**Problem requirements**
In the entries below, find the line containing "Click the last red star", then copy it and every later line exactly, ending with the last line.

**Task input**
· · · ·
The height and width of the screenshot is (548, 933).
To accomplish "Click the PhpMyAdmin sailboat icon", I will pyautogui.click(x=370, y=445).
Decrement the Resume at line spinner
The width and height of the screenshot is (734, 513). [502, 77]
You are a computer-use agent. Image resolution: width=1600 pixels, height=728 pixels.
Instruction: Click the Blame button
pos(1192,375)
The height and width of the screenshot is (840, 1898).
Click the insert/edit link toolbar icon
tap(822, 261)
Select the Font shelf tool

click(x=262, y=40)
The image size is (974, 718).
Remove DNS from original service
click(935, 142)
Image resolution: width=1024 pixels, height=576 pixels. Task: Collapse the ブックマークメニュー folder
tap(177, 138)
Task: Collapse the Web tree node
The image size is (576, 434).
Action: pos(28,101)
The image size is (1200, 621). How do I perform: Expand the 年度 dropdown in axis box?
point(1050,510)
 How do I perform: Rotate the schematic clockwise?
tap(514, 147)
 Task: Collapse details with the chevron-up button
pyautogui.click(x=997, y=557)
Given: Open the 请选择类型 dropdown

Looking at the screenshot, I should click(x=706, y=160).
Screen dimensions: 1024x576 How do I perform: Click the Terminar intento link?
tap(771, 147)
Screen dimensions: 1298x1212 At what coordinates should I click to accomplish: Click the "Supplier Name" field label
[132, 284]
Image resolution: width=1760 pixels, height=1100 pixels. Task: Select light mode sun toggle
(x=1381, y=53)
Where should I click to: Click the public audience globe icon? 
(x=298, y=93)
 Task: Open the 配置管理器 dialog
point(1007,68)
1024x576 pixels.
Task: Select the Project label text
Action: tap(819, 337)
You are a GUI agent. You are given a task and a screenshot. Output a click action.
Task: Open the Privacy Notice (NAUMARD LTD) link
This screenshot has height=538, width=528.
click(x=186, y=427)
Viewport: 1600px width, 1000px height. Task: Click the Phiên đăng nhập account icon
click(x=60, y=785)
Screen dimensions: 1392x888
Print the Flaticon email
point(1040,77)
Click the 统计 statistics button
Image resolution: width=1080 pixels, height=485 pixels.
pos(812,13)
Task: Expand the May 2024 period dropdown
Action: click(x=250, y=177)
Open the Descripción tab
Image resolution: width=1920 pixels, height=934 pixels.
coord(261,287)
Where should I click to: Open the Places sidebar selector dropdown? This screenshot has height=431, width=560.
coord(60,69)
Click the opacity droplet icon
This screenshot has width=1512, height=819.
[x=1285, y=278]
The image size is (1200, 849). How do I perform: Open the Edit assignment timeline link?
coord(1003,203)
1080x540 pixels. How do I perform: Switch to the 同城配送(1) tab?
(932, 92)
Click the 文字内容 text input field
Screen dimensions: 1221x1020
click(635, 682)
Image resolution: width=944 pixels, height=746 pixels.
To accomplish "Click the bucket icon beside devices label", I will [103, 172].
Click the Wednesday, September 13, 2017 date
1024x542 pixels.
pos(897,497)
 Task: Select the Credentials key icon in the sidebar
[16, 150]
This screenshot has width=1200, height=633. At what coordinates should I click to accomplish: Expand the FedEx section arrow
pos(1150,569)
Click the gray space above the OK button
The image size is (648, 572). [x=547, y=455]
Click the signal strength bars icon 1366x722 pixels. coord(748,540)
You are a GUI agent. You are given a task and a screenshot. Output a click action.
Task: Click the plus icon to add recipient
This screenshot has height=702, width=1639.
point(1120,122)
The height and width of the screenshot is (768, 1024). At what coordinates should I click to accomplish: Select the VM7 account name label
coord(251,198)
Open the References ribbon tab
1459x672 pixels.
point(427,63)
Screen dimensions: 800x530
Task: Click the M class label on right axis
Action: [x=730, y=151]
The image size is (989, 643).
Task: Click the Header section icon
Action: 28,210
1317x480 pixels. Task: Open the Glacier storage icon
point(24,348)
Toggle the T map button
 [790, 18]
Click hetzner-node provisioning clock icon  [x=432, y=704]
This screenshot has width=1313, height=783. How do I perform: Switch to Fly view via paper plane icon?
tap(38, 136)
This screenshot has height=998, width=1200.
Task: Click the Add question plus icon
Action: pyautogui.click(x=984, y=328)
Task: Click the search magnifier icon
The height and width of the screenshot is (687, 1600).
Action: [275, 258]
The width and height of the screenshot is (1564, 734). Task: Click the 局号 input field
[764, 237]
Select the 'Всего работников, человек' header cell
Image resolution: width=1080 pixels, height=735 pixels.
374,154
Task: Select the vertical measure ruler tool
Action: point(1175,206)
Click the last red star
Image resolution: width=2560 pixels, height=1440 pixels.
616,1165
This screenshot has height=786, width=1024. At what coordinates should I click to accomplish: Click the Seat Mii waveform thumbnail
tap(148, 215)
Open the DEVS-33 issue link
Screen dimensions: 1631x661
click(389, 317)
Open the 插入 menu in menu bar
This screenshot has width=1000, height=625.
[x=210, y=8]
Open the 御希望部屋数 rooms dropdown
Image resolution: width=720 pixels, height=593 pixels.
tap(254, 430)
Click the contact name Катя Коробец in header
· · · ·
**Solution to the exercise**
Click the last red star
Image resolution: width=2560 pixels, height=1440 pixels.
616,1165
This screenshot has height=786, width=1024. At what coordinates should I click to accomplish: Click the Seat Mii waveform thumbnail
tap(148, 215)
Open the DEVS-33 issue link
Screen dimensions: 1631x661
click(389, 317)
Open the 插入 menu in menu bar
This screenshot has width=1000, height=625.
[x=210, y=8]
Open the 御希望部屋数 rooms dropdown
Image resolution: width=720 pixels, height=593 pixels.
tap(254, 430)
Click the contact name Катя Коробец in header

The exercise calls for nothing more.